__Exercise instructions__: Every line below should be copied out exactly.

Items from a dataset
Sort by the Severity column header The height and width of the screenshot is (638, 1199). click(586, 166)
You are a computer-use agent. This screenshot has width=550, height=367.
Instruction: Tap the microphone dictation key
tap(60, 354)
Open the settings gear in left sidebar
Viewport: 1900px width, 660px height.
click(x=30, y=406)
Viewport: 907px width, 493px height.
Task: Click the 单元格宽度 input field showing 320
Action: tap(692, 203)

__Response area__:
Sort by the Severity column header The height and width of the screenshot is (638, 1199). click(586, 166)
You are a computer-use agent. This screenshot has width=550, height=367.
Instruction: Tap the microphone dictation key
tap(60, 354)
Open the settings gear in left sidebar
Viewport: 1900px width, 660px height.
click(x=30, y=406)
Viewport: 907px width, 493px height.
Task: Click the 单元格宽度 input field showing 320
Action: tap(692, 203)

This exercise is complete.